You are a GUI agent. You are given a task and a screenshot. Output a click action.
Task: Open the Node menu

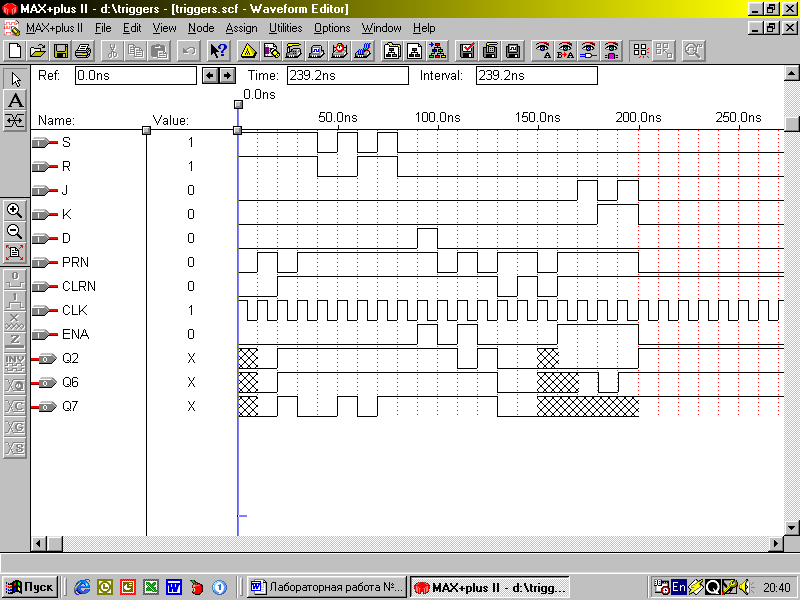201,28

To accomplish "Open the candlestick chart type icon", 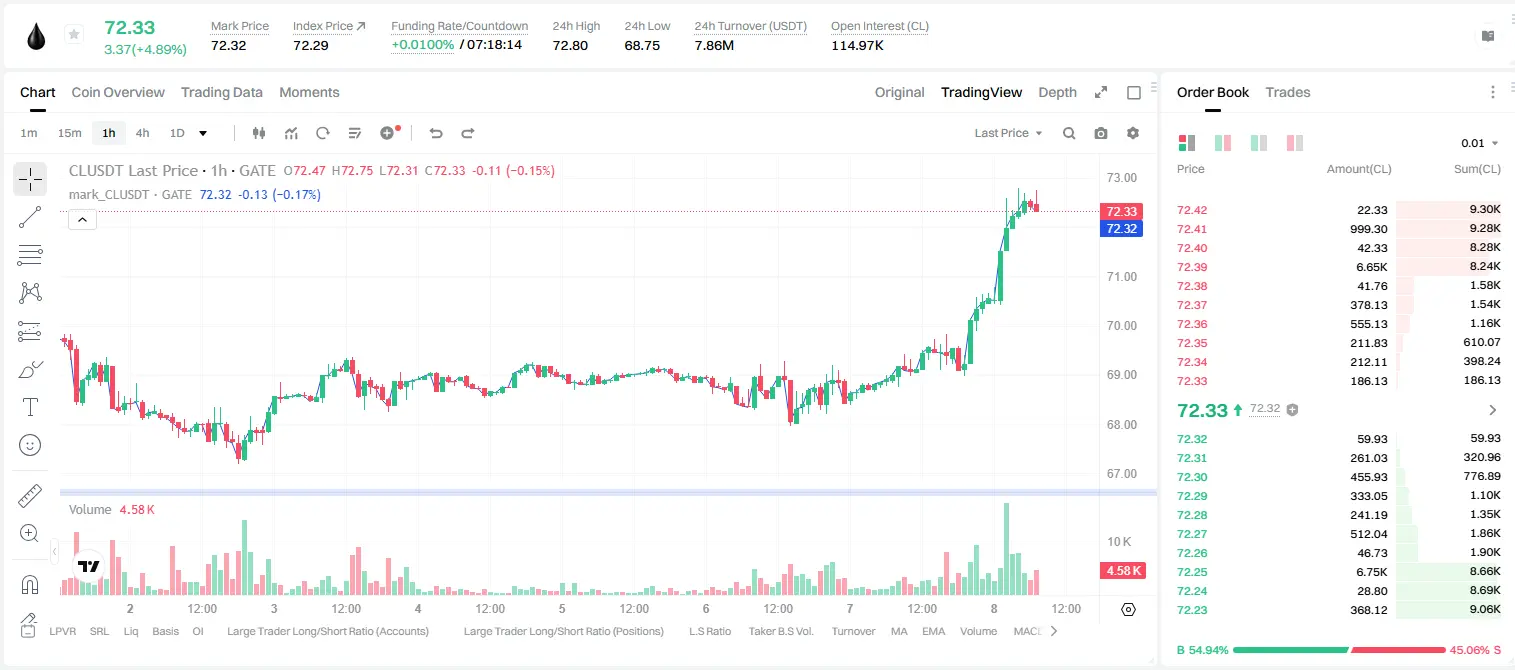I will pyautogui.click(x=260, y=133).
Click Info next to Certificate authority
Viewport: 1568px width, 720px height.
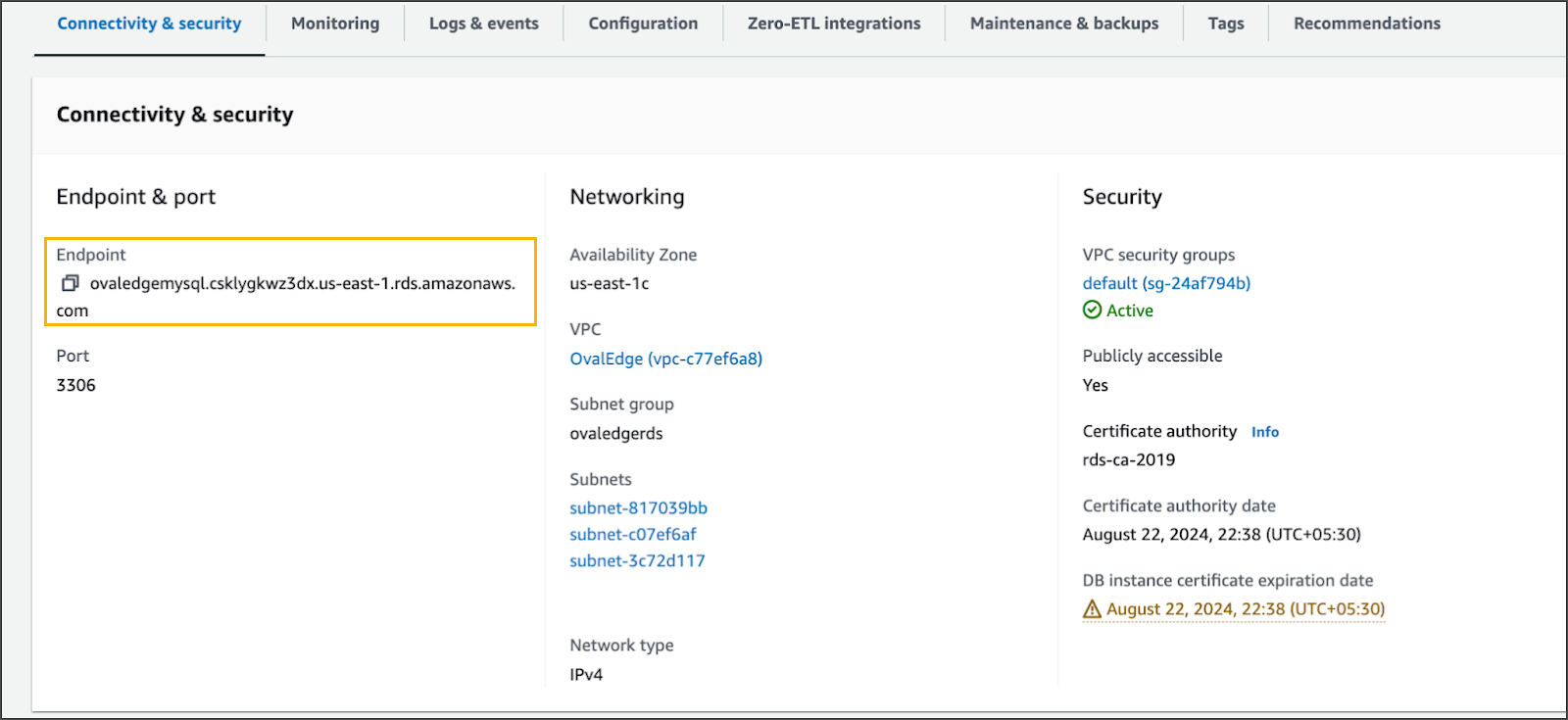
--------------------------------
Could you put the lines of the data, from the line containing "Click Info next to Certificate authority" through the end of the data, into a JSON list of strings with one string per line, skipping blank lines and leaving out the pictures?

## FULL SOLUTION
[
  "Click Info next to Certificate authority",
  "Viewport: 1568px width, 720px height."
]